00:13Professor Blackman, prior to 1963, had any federal court issued a nationwide injunction blocking federal law or executive policy?
00:23I'm not aware of any.
00:24Would you agree that from the founding through the 20th century, the federal judiciary consistently understood its powers to be limited to the parties before the court?
00:36Yes.
00:37And would you agree that the widespread use of universal or nationwide injunctions, especially against presidential actions, is a recent development emerging in the last decade?
00:48Yes.
00:49That's important history.
00:51Because what we're seeing now is not normal.
00:54And we have over two centuries of history when this didn't happen.
00:59It is instead a novel and dangerous concentration of judicial power.
01:06When a single district judge issues a nationwide injunction, are they acting as a constitutional judge or as a de facto national policymaker?
01:21It's effectively a veto on the executive branch.
01:24We've seen district judges block President Trump's policies on immigration, energy, birthright citizenship, and even federal hiring and firing.
01:34All prior to any appellate review.
01:36All without any input from Congress, all without any input from Congress, all from one single judge.

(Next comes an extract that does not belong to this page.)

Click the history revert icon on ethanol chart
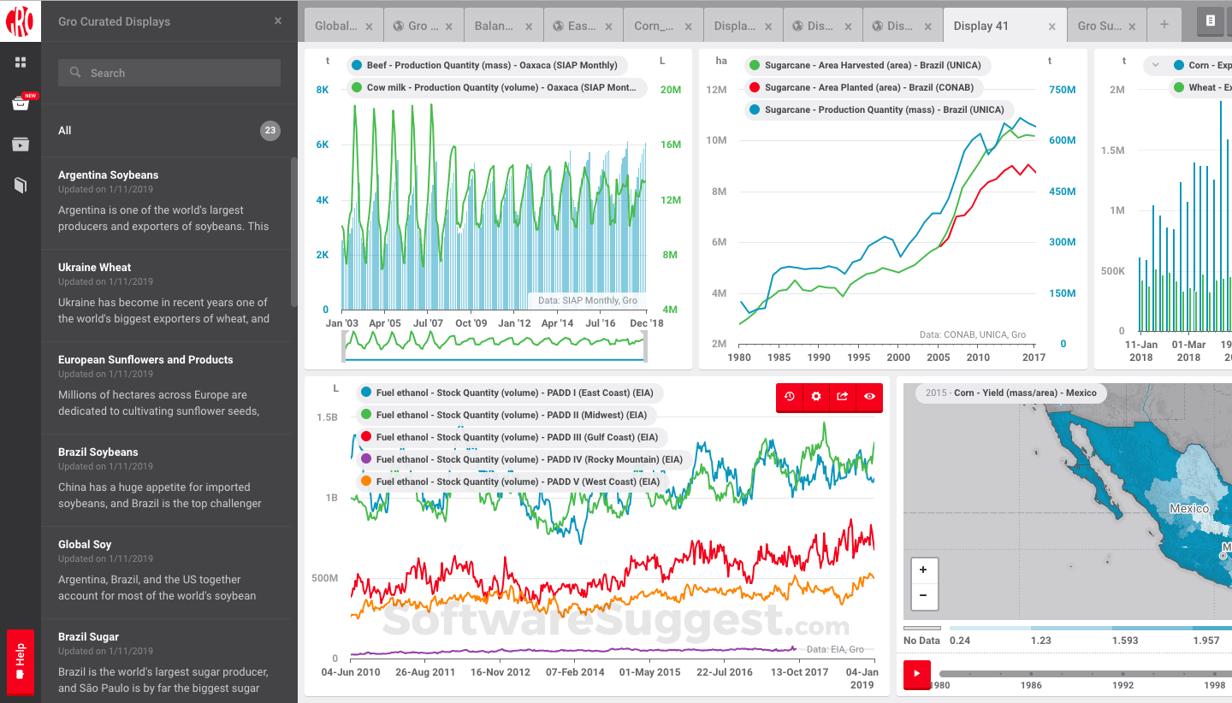This screenshot has height=703, width=1232. 790,397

01:44Let me offer an analogy.
01:47Suppose the federal government approves a plan to cut down trees in a national forest to make way for a pipeline.
01:53One person, one person who occasionally camps in that forest, the judge not only grants relief to that individual, but certifies a putative class action on behalf of all campers nationwide and issues an order blocking any tree cutting in any forest used by any member of the putative class across all 50 states.

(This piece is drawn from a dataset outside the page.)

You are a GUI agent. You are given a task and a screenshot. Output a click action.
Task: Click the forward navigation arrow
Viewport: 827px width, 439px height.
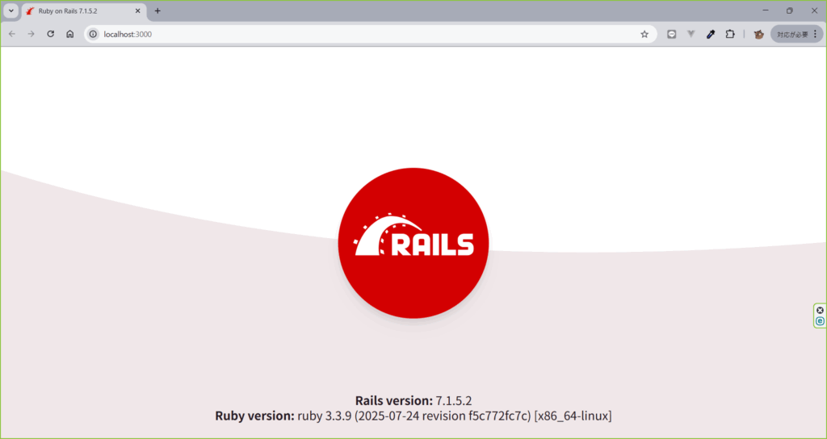coord(31,34)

02:16Professor Blackman, is that consistent with the Constitution's design for judicial relief?
02:22No, it is not.
02:22Or is that rather a recipe for nationwide paralysis based on a single courtroom?
02:29Yes.
02:29Would you also agree that the proper constitutional remedy is to address the plaintiff's actual injury, not to give one judge the power to halt activity unrelated to the case at hand?

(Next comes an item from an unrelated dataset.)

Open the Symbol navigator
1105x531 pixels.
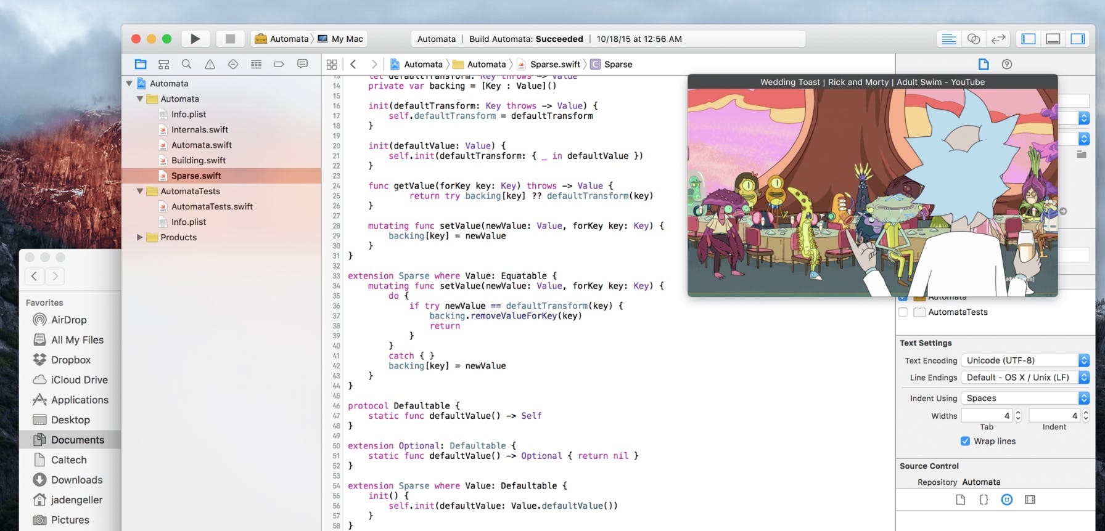click(163, 64)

02:42Article 3 requires that.
02:43And how does Article 3 require that?
02:47Article 3 speaks of cases and controversies.
02:49Specific people have specific injuries.
02:51You cannot grant relief to broad classes doing a certain injury before the court.
02:56And if broader relief is truly necessary, wouldn't that be better handled by class certification, by the appellate courts, or by Congress, not a lone district judge rewriting national policy?
03:08Absolutely.
03:08Can you explain how this pattern of nationwide relief not only intrudes on the president's Article 2 powers, but also undermines Congress's own lawmaking authority?
03:20What ends up happening is you file many lawsuits in many districts seeking parallel relief.
03:27And it only takes one judge to grant the universal injunction.
03:30And once the judge grants the injunction, it's off to the races.
03:33Unless ruling stayed, the executive branch must immediately halt what it's doing.
03:36And this has really changed the way the executive branch in the courts have operated, as you said, over the past decade.
03:42And I think this time is ripe to actually address this issue and figure a way to stop this sort of insanity.
03:46We can't leave it to the Supreme Court to figure everything out.
03:49And, Professor Blackman, your testimony outlines structural reforms that Congress could enact to restore balance.
03:55Can you explain how requiring a three-judge panel drawn from both district and circuit judges would deter judicial overreach and restore legitimacy to preliminary relief?
04:07Well, this is how Congress ran things from much of the 20th century.
04:10They stopped in the 60s and 70s.
04:12The benefit of a three-judge panel is you have diverse voices.
04:15In fact, even on this dais, you don't always agree with each other.
04:18But when you talk to each other, you find perhaps the closer truth.
04:21A single judge acting by himself or herself can often be like a god.
04:24There's no limitation on what they can do.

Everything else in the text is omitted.